From 4e0e8cef54d815037c9be17cbd72b632c12c6793 Mon Sep 17 00:00:00 2001
From: Stenzek <stenzek@gmail.com>
Date: Thu, 21 Mar 2024 16:43:50 +1000
Subject: [PATCH] Common: ARM64 compatibility

---
 common/Darwin/DarwinMisc.cpp  | 21 +++++++++++++++++++++
 common/HostSys.h              |  6 ++++++
 common/Linux/LnxHostSys.cpp   | 28 ++++++++++++++++++++++++++++
 common/Pcsx2Defs.h            | 34 +++++++++++++++++++++++++++++-----
 common/VectorIntrin.h         |  8 ++------
 common/Windows/WinHostSys.cpp | 29 +++++++++++++++++++++++++++++
 common/Windows/WinThreads.cpp | 24 ++++++++++++++++++++++++
 common/boost_spsc_queue.hpp   |  3 ++-
 pcsx2/GS/GSCapture.cpp        |  2 +-
 pcsx2/GS/GSLzma.cpp           |  2 +-
 pcsx2/MTGS.cpp                |  6 +++---
 pcsx2/MTVU.h                  |  6 +++---
 12 files changed, 149 insertions(+), 20 deletions(-)
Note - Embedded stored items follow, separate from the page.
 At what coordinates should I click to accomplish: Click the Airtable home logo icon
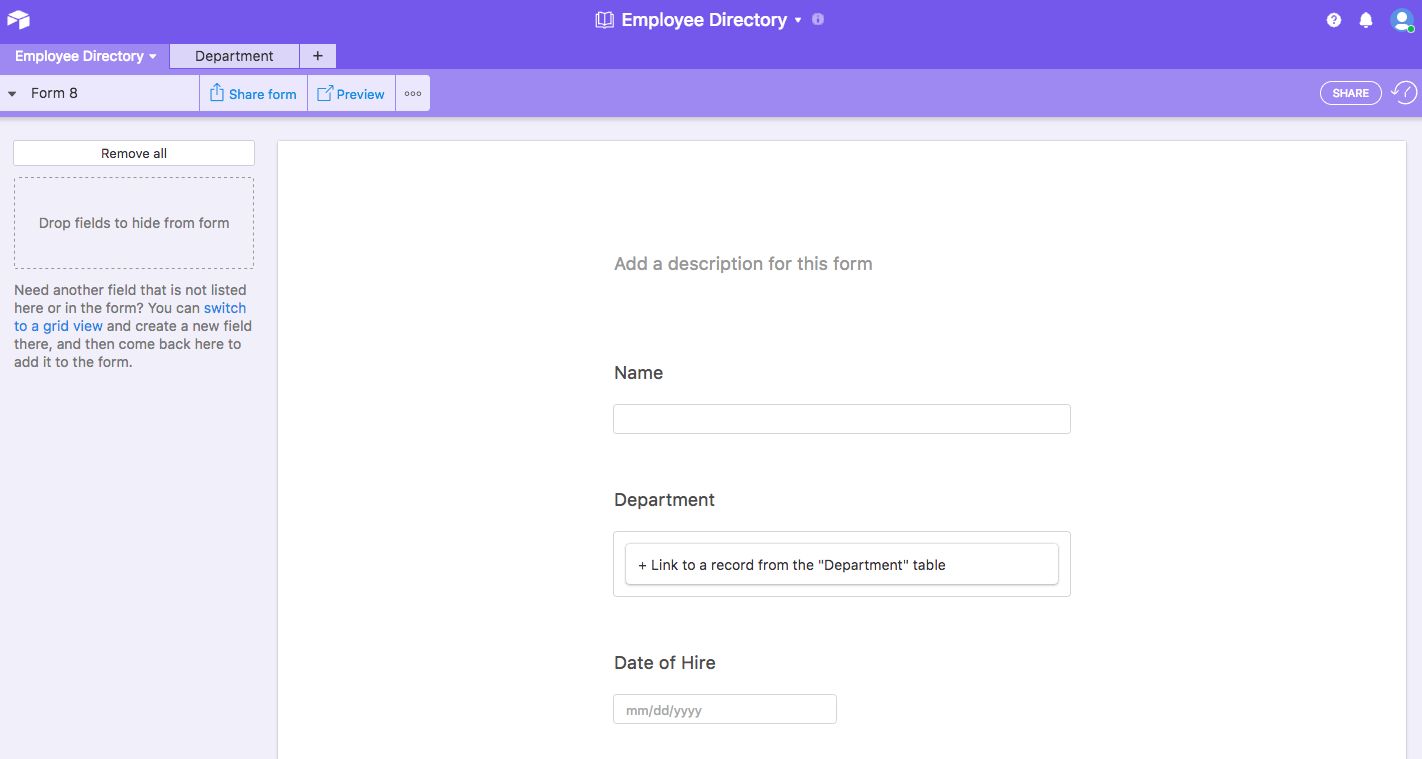pyautogui.click(x=18, y=20)
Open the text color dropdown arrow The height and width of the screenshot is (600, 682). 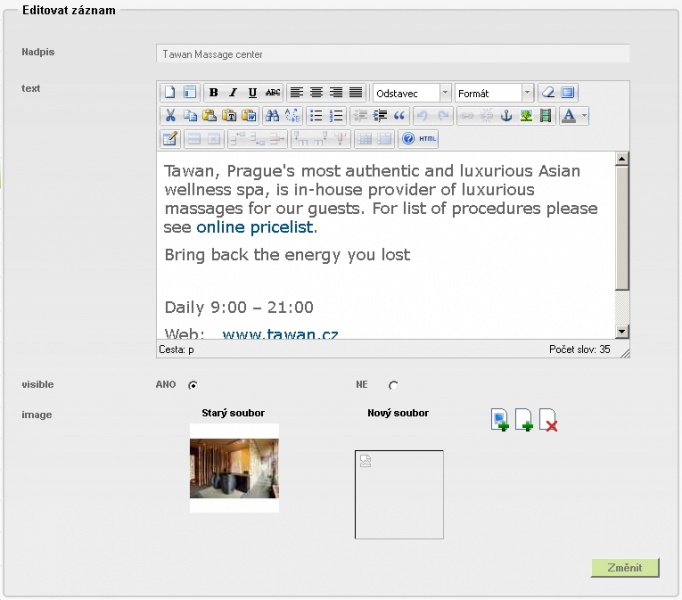tap(584, 116)
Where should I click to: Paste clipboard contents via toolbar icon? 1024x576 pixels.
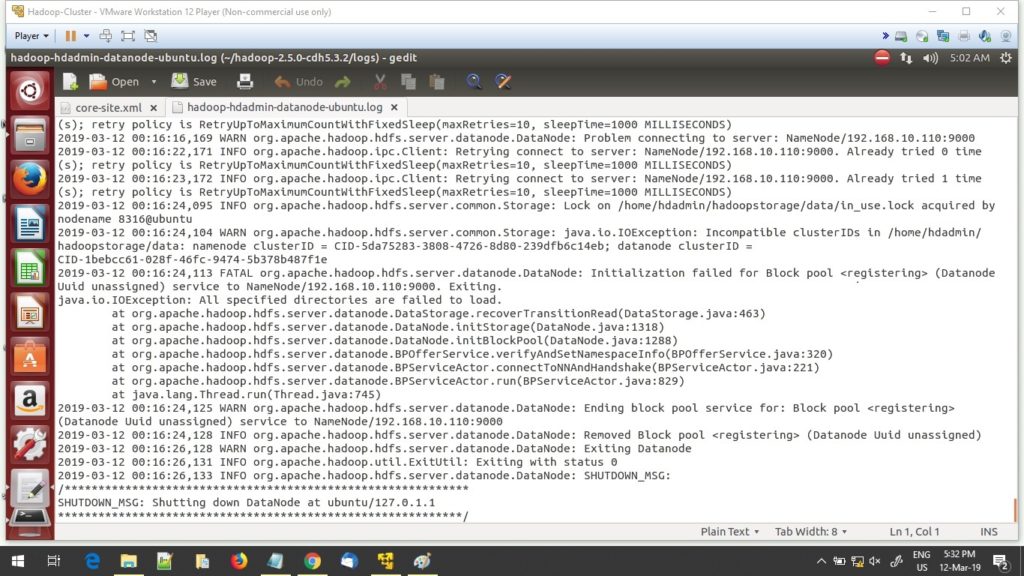(x=434, y=82)
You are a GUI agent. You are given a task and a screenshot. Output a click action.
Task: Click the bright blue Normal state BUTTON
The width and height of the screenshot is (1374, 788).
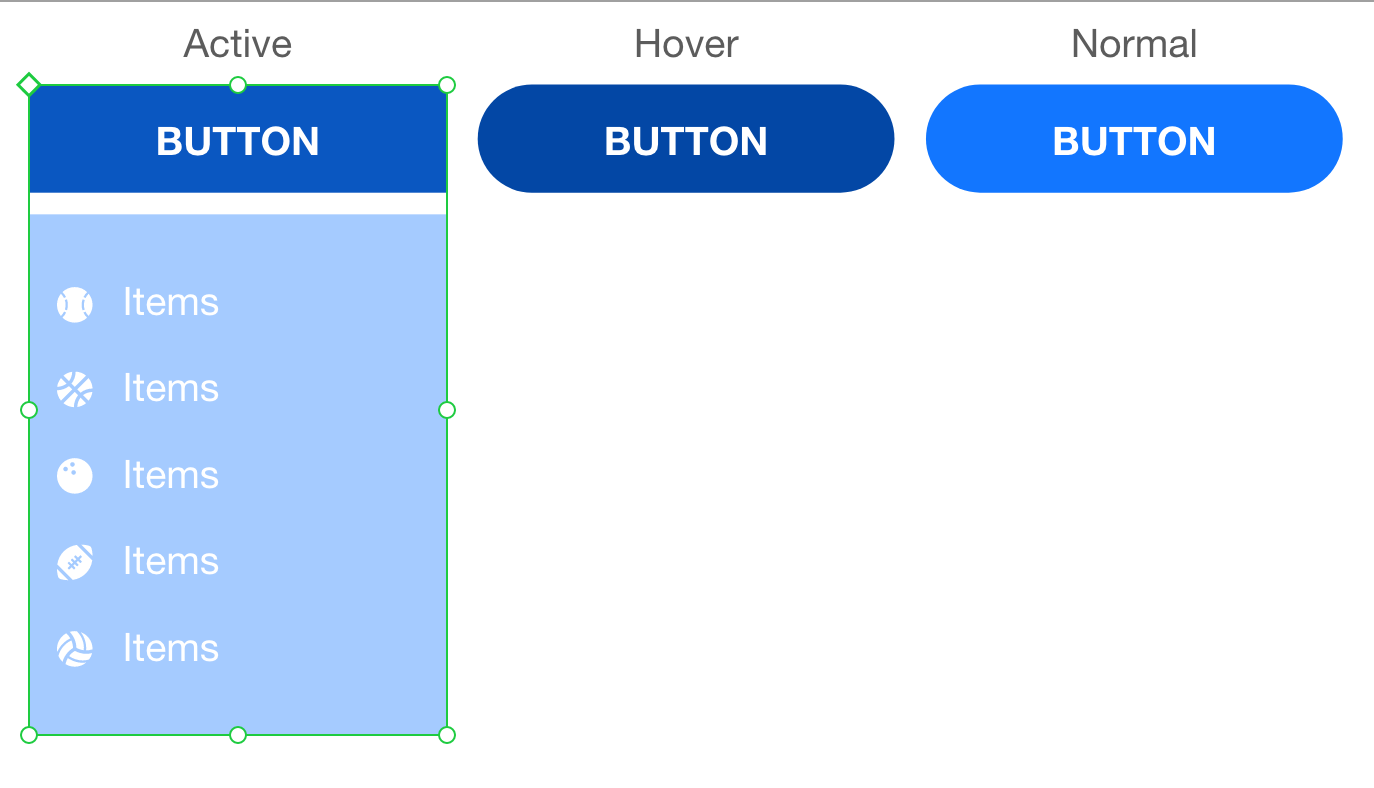(x=1134, y=139)
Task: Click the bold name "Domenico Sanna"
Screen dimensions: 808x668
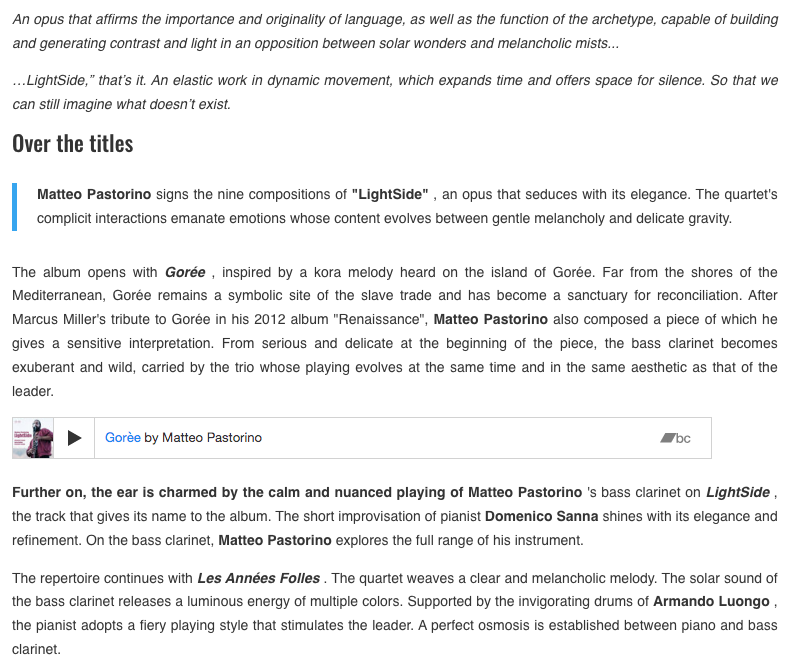Action: click(535, 517)
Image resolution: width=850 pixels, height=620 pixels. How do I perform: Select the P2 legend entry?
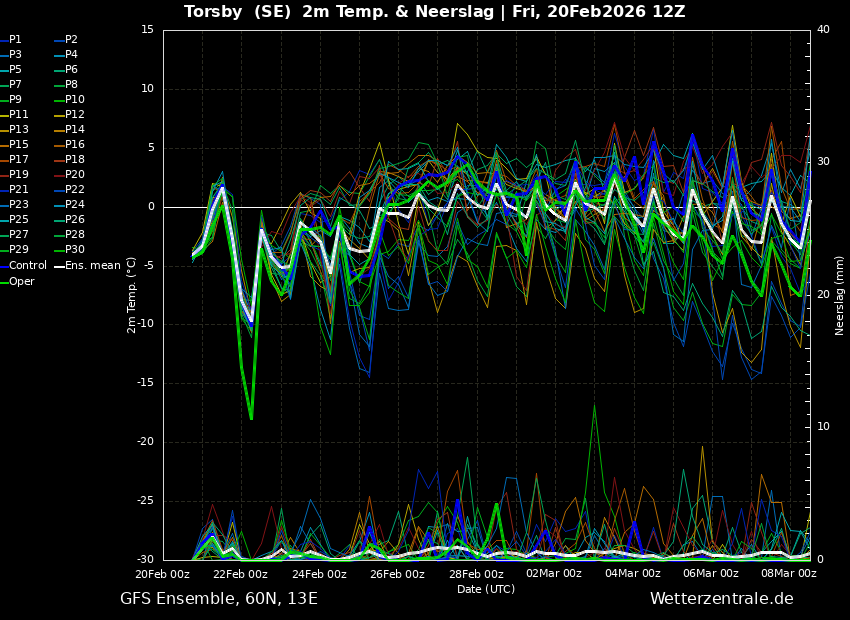pyautogui.click(x=71, y=40)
diff --git a/common/Darwin/DarwinMisc.cpp b/common/Darwin/DarwinMisc.cpp
index 1a9a689e35..094d5cfc78 100644
--- a/common/Darwin/DarwinMisc.cpp
+++ b/common/Darwin/DarwinMisc.cpp
@@ -189,6 +189,27 @@ std::vector<DarwinMisc::CPUClass> DarwinMisc::GetCPUClasses()
 	return out;
 }
 
+template <typename T>
+static std::optional<T> sysctlbyname_T(const char* name)
+{
+	T output = 0;
+	size_t output_size = sizeof(output);
+	if (sysctlbyname(name, &output, &output_size, nullptr, 0) != 0)
+		return std::nullopt;
+
+	return output;
+}
+
+size_t HostSys::GetRuntimePageSize()
+{
+	return sysctlbyname_T<u32>("hw.pagesize").value_or(0);
+}
+
+size_t HostSys::GetRuntimeCacheLineSize()
+{
+	return static_cast<size_t>(std::max<s64>(sysctlbyname_T<s64>("hw.cachelinesize").value_or(0), 0));
+}
+
 static __ri vm_prot_t MachProt(const PageProtectionMode& mode)
 {
 	vm_prot_t machmode = (mode.CanWrite()) ? VM_PROT_WRITE : 0;
diff --git a/common/HostSys.h b/common/HostSys.h
index 1e7cfe3827..0830fcc236 100644
--- a/common/HostSys.h
+++ b/common/HostSys.h
@@ -123,6 +123,12 @@ namespace HostSys
 #else
 	void FlushInstructionCache(void* address, u32 size);
 #endif
+
+	/// Returns the size of pages for the current host.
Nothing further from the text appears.